The second thing the report says is that, “Minnesota is roughly on track to meet the 2015 GHG reduction goal” (page 7) established in the 2007 law largely because of the actions the state has already taken. The actions include:
• The enhanced energy efficiency program which will effectively double the amount of energy savings achieved from 2006 levels yielding about 6 million tons of GHG savings by 2015 according to Minnesota Climate Change Advisory Group (MCCAG; see;
• The dramatic increase in electricity from renewables from the state’s renewable energy standard will result in about 7.72 million GHG savings by 2015 according to the MCCAG;
• Xcel’s $1Billion Metropolitan Emissions Reduction Projects that converts a couple old coal plants to natural gas will reduce GHG emissions 4.52 million tons per year in 2015; and
• Increases in ethanol and biodiesel usage resulting from our E10 to E20 and B2 to B5 and beyond requirements, which will result in savings of 1.4 million tons of GHGs by 2015.

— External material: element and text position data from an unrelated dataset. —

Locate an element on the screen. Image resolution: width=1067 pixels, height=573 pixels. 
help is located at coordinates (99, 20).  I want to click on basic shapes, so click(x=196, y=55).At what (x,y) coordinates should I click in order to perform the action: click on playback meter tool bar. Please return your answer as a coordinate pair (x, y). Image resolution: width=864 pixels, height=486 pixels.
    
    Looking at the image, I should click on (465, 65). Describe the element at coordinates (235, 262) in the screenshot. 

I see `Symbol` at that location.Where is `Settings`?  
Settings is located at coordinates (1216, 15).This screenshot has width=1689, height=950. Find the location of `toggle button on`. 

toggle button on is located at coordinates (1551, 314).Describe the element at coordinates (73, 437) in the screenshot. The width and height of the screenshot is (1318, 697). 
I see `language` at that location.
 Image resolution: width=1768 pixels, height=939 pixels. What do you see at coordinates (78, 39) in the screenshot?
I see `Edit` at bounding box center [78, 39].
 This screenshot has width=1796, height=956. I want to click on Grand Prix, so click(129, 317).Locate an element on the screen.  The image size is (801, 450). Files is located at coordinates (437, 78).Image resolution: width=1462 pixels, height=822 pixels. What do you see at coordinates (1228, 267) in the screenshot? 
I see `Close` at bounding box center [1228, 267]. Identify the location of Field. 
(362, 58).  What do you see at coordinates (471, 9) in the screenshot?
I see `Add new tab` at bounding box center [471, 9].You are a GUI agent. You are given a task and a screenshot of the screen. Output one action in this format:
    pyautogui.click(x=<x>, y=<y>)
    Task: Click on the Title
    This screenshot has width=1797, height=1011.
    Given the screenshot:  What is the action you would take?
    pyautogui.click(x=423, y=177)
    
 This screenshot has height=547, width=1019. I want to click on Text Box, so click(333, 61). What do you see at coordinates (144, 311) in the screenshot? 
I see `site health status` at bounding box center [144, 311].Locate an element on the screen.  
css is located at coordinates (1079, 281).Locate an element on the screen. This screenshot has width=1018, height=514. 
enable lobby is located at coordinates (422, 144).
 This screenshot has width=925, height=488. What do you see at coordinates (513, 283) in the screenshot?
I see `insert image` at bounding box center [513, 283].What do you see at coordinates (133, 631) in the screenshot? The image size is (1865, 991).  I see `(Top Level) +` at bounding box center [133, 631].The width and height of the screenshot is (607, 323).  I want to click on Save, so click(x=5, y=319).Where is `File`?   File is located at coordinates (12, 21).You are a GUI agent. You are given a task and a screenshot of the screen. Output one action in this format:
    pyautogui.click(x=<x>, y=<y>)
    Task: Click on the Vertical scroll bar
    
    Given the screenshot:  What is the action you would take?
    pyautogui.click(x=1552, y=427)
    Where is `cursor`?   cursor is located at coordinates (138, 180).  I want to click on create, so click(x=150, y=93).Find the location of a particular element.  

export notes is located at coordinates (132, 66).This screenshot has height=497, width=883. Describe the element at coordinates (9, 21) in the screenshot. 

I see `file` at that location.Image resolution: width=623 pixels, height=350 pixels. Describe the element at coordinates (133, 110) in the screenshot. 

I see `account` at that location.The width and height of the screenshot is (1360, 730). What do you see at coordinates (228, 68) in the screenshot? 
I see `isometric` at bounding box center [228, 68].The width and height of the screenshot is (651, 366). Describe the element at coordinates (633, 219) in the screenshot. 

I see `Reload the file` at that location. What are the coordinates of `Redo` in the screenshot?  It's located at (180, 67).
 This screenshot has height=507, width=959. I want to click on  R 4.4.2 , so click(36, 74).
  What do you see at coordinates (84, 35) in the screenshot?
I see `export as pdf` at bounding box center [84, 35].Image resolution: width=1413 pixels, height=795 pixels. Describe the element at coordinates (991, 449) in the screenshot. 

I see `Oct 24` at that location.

The aggregate GHG reductions from these four actions will be about 19.65 million tons by 2015. So, to meet the statutory goal of 15% below 2005 levels by 2015 or reduce our annual emissions by 23.1 million tons, we need to make sure we implement the actions already underway and add actions that will achieve 3.45 million tons of reductions….and this does not give us credit for the 2 million tons of reduction achieved so far.

On pages 24-5 of the OES/PCA report there are some very good suggestions for the how to do this. For example they recommend repealing Minnesota’s nuclear moratorium and adopting more energy efficient appliance standards, which the MCCAG says would save 0.8 million tons of GHGs by 2015. But as one digs deeper into the report, the big GHG savings come from two activities recommended by the MCCAG that Minnesota is already working on:
• Improving recycling programs which could result in almost 3 million tons of annual GHG savings in 2015, and
• Better managing of the state’s forests through improved forestation, restocking and reducing the amount of forest lands that are lost to other uses. This could save almost 6 million tons of GHGs by 2015.

These two activities far exceed all the other ideas offered by the MCCAG…yet they are not getting the attention they deserve.

Thus, to summarize: Minnesota’s GHG emissions are already going down; the efforts to meet and exceed the 15% by 2015 reduction goals are already underway through the enhanced energy efficiency program, the renewable energy standard, converting coal to natural gas and increasing the use of biofuels and that the next best opportunities to reduce GHG emissions are by improving recycling and forestry. These are the places that the Legislature needs to focus on.